Metabolic consequences of elevated cardiomyocyte fructose

Previously, using adult cardiomyocytes in vitro, we demonstrated that fructose can be utilized as a fuel source, supporting contractility and Ca2+ handling12. In the present study, we have shown that cardiomyocyte fructose exposure increases glycolytic capacity without affecting key insulin and AMPK regulatory signals. This indicates that increased glycolytic capacity is related to the direct utilization of fructose as a glycolytic substrate. The effect of fructose on glycolysis was only evident under conditions of mitochondrial ATP inhibition (oligomycin), suggesting that fructose could be a potential glycolytic substrate in settings where aerobic metabolism is limited (e.g., hypoxia/ischemia), but is unlikely to contribute to glycolytic flux in ATP replete states. As fructose bypasses the glycolytic rate-limiting enzyme, phosphofructokinase, its metabolism can proceed in a relatively unregulated manner with the potential to increase lactate production and induce cellular acidosis. Whether fructose-derived glycolysis affects cellular ATP production, and can confer benefit or detriment in diabetic cardiomyocytes is yet to be determined.

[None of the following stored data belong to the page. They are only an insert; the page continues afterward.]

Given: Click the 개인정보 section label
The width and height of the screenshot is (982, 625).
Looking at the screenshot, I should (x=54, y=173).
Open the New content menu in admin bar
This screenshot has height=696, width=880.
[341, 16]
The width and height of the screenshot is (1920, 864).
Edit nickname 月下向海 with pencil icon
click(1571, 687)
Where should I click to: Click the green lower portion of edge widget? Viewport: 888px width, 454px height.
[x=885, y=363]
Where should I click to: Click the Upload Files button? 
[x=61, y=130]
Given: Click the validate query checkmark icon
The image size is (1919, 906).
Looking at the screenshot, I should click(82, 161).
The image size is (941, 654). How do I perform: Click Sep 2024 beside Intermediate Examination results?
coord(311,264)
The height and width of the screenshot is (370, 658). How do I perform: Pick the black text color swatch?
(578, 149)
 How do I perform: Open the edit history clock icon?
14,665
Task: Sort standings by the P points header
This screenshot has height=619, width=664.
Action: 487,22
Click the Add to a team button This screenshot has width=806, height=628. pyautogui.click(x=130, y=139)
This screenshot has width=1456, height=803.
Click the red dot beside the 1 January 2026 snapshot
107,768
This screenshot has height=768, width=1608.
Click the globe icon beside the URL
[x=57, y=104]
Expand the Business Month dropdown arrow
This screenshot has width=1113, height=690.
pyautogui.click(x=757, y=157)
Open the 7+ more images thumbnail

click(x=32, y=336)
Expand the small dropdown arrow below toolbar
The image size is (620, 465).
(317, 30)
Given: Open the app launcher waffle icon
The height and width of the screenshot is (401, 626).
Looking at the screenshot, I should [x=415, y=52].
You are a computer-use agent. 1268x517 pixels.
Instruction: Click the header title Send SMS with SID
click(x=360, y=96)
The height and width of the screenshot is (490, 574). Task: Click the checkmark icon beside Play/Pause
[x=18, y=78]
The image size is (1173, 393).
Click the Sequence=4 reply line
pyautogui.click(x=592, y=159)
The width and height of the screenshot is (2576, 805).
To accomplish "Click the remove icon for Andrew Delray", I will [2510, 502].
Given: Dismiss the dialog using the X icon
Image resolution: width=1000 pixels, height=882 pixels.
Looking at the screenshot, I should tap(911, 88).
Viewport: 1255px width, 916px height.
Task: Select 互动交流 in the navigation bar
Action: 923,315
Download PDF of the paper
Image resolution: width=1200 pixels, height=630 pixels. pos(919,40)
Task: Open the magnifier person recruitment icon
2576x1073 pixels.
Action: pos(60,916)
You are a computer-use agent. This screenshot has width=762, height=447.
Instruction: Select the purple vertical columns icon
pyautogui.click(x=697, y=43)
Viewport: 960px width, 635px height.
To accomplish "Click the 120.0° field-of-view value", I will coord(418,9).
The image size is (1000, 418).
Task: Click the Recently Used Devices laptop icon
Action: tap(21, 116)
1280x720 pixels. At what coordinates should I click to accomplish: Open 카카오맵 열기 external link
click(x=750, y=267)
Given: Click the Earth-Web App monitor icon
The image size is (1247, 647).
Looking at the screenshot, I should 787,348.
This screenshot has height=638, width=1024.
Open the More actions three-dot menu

In the present study, primary rat cardiomyocytes cultured in fructose exhibited an increase in the occurrence of cytosolic lipid inclusions, with no change in glycogen content. It can be speculated that cardiomyocyte fructose exposure may elicit lipid accumulation via direct production of lipids using fructose as a substrate (de novo lipogenesis or glyceroneogenesis) and/or via a fructose-induced signaling response promoting lipid production or inhibiting lipid breakdown. Given that myocardial lipid content has been shown to be an independent predictor of diastolic dysfunction in type 2 diabetic patients, fructose-induced lipids may have important implications for diabetic cardiomyopathy25. Further characterization of the cardiomyocyte metabolic fate of fructose is now required to probe the detailed mechanisms of fructose-associated cardiomyocyte lipid storage increase, potentially inducing lipotoxicity.

Conclusion

In conclusion, this is the first study to identify that myocardial fructose and sorbitol are elevated in T2D patients, and to demonstrate that elevated intracellular fructose production (polyol pathway) may be linked to clinically-detected diastolic dysfunction. In vitro mechanistic evidence suggests that fructose promotes increased cardiomyocyte cytosolic lipid inclusions. Taken together these in vivo and in vitro studies provide a compelling case for cardiac fructose involvement in cellular lipotoxicity and metabolic dysregulation in diabetic cardiomyopathy. These findings provide the impetus for more extensive interrogation of cardiac fructose and sorbitol metabolism in the etiology of diabetic cardiomyopathy.